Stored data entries
____________
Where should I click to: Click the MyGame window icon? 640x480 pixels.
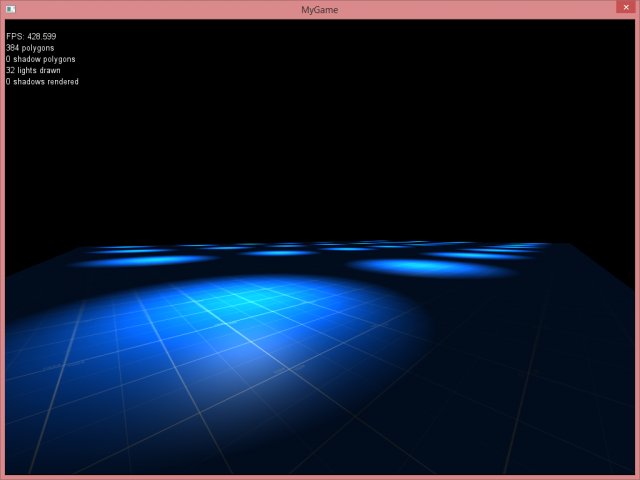[x=10, y=9]
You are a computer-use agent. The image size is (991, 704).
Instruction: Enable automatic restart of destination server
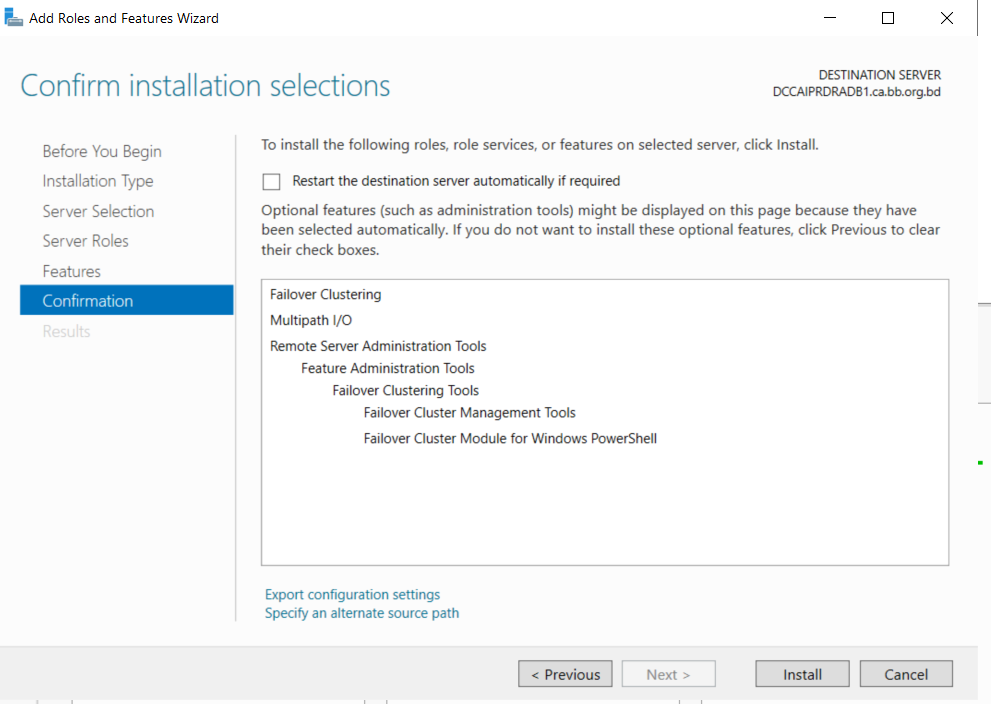(x=271, y=182)
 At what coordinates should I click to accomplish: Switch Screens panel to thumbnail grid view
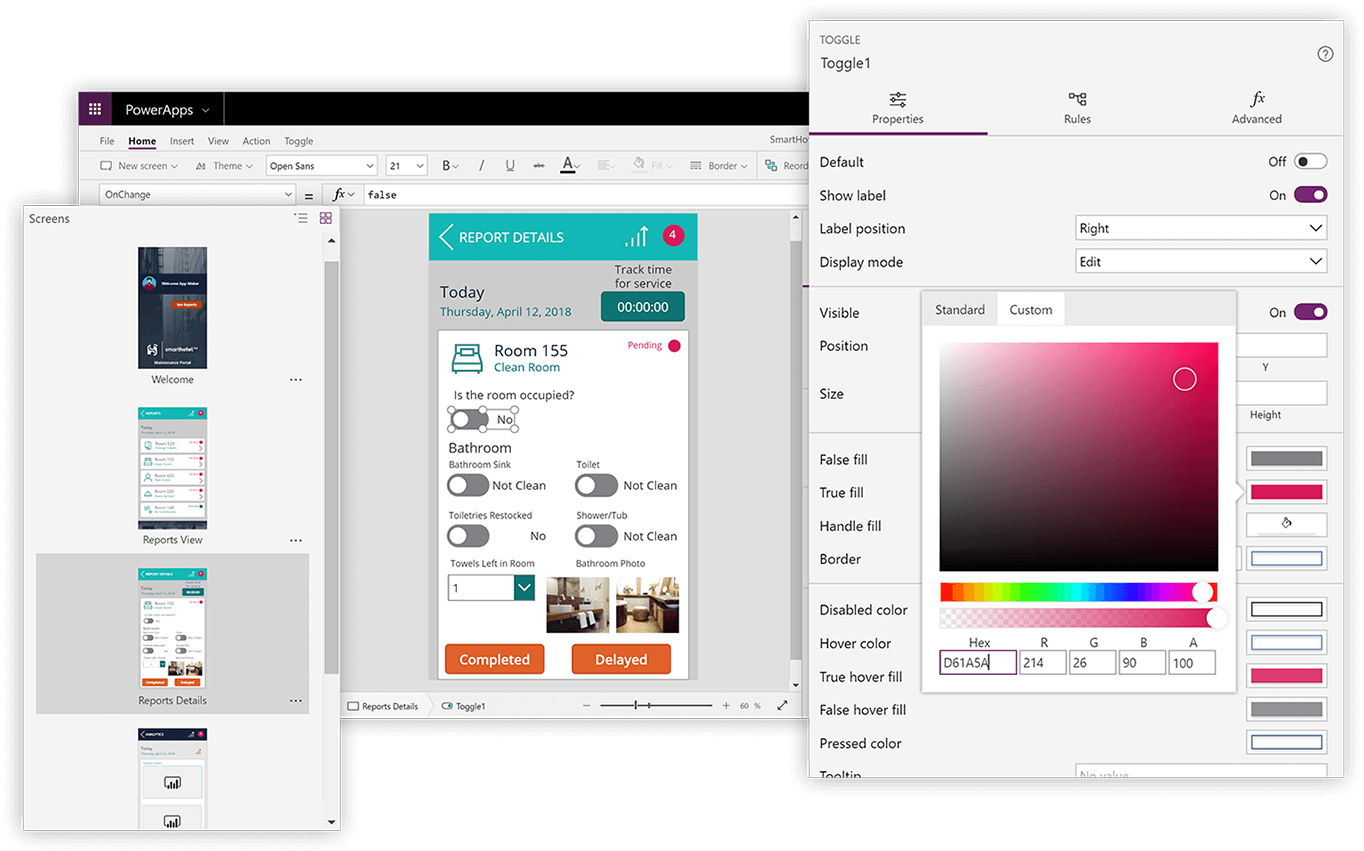326,218
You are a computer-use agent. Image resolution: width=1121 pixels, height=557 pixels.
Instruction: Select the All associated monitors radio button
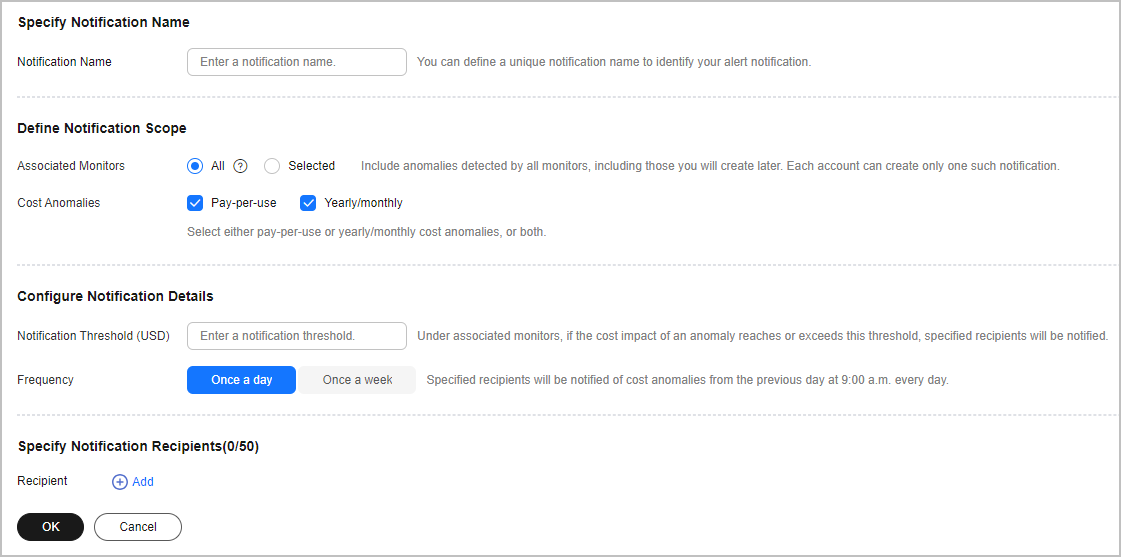click(x=194, y=166)
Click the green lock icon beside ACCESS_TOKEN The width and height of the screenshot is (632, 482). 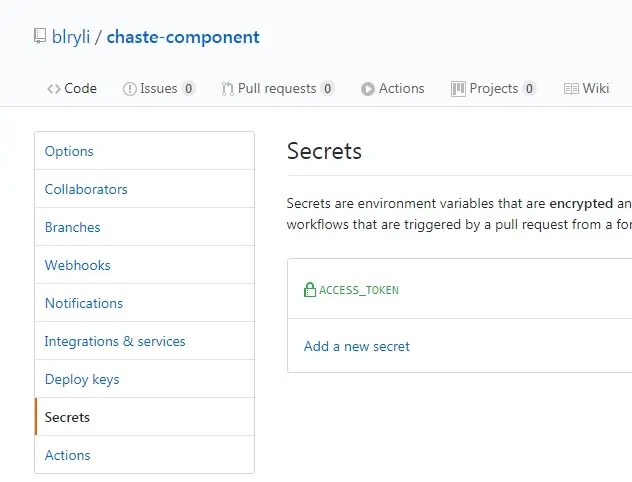310,290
____________
• [About this exercise]:
Search the entries for the word "agent" and pick out every line that holds it.

• [Finished task]:
You are a computer-use agent. The image size is (991, 704).
You are a computer-use agent. Image resolution: width=1121 pixels, height=557 pixels.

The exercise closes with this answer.